Hedstrom, a dentist from Greenfield, N.H., sees a side of the senator that few others do — he’s Gregg’s golf partner. “Judd has a great drive, but man, his putting needs work. That may be because I’m always heckling him when he gets to the green,” Hedstrom says with a laugh. “But even on the golf course, you can see the competitive side of him that must make him so successful politically.”

Though driven to keep his political and family lives separate, the two realms collided dramatically in October 2003 when Kathleen was kidnapped at knifepoint and held hostage in the Greggs’ upscale Virginia home. She escaped unharmed from the two men, however, after she convinced them to drive her to a local bank. The men — who may not have known the identity of their captive — were arrested in New Jersey later that week.

Judd Gregg with crowd
Gregg greets supporters outside a polling location in Rye, N.H., prior to voting on November 2, 2004.


“That was a really tough time for them,” Hedstrom remembers. “Judd had just lost his father, and then to hear that Kathy was in such danger … I think it was harder on him than her. I think that, for a while, he almost felt responsible. But he’s a tough, solid man, and very grounded. It was traumatic, but they were able to move on.”

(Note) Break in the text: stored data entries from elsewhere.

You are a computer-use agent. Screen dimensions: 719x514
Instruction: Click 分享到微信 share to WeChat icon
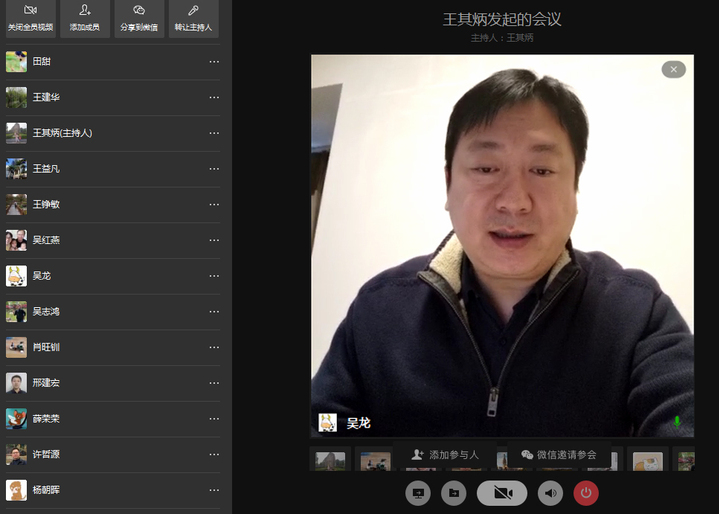tap(139, 18)
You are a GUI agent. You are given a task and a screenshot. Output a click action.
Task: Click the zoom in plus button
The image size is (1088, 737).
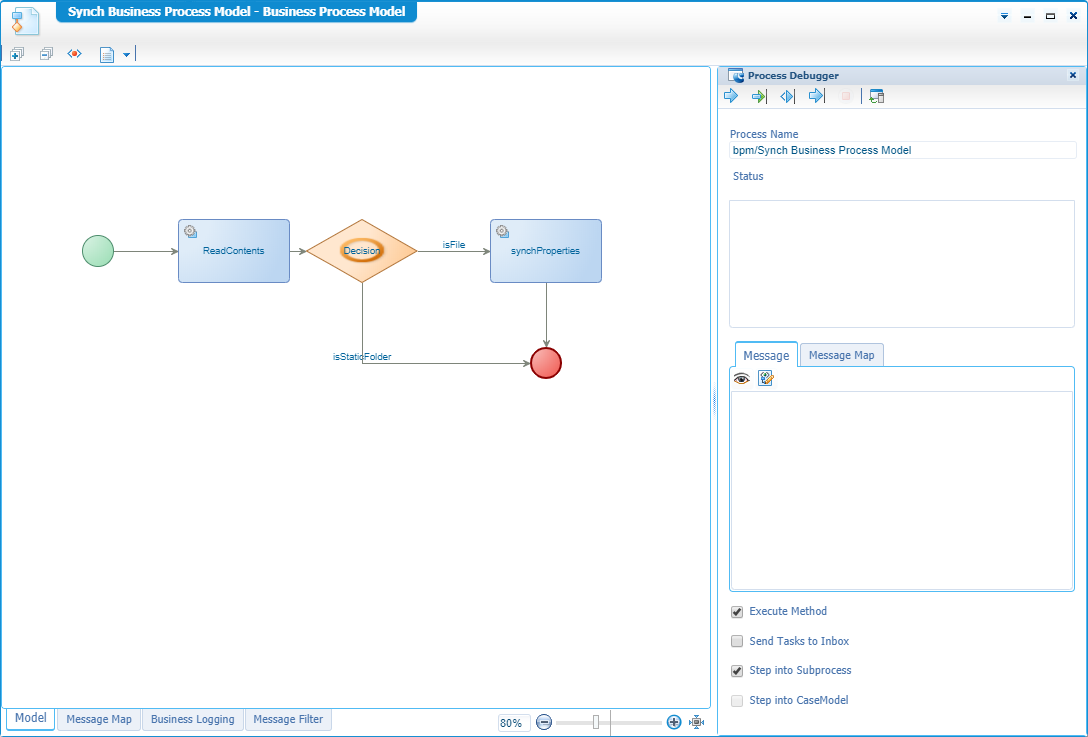tap(674, 722)
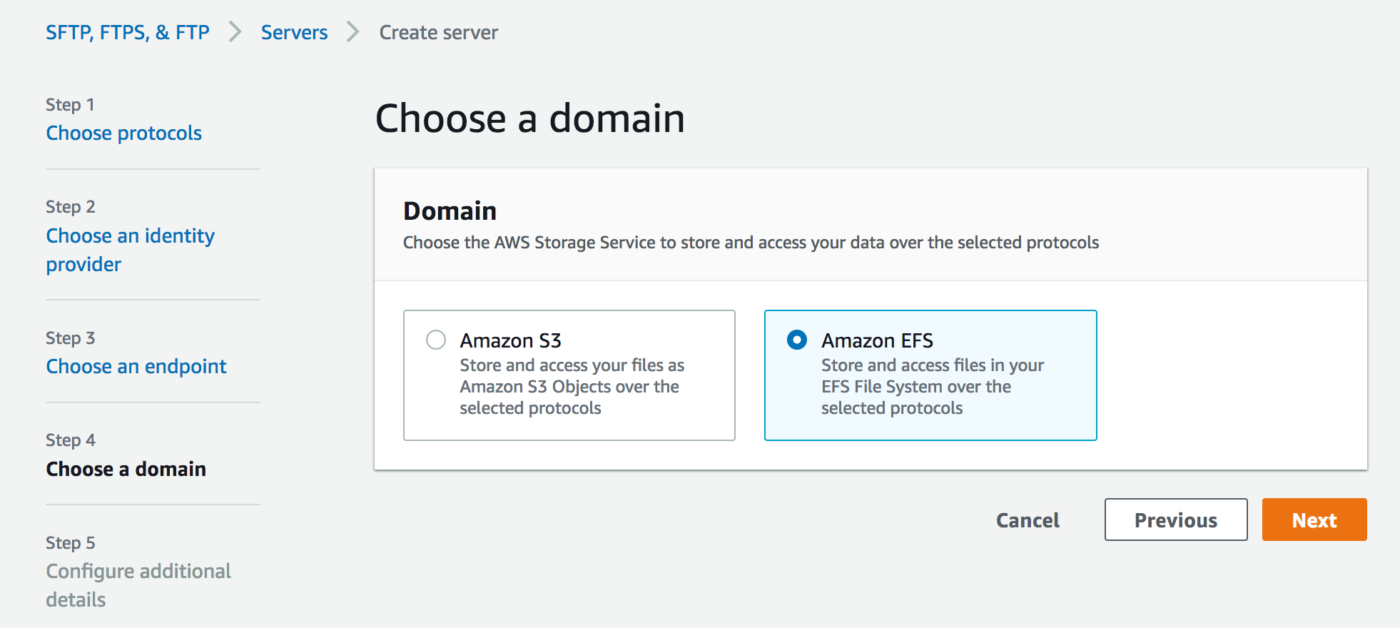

While Gregg declined to speculate on his political future (“my focus is simply on my job at the Senate, day in and day out”), his friends and political allies hope that he runs for re-election in 2010 and continues as one of the Senate’s most respected and influential statesmen. They believe that if the state had a political Hall of Fame for the likes of Webster, former President Franklin Pierce, and, in some circles, President Jed Bartlett from TV’s The West Wing, it would soon be expanded to welcome Gregg.

“He’s one of the best senators the state has had,” says McQuaid, who sent a copy of Robert Caro’s masterful biography of Lyndon Johnson’s Senate years to Gregg when he was elected. “He’s a humble man, and far from flashy. Many people underestimate him because he is so quiet. By being so quiet and by not trying to draw attention to himself at every turn, that’s how he is so effective. He’s a typical New Hampshire legislator, and that’s a compliment — the man simply gets the job done.”

Jonathan Lemire ’01 is a frequent contributor to Columbia College Today and a staff writer for The New York Daily News.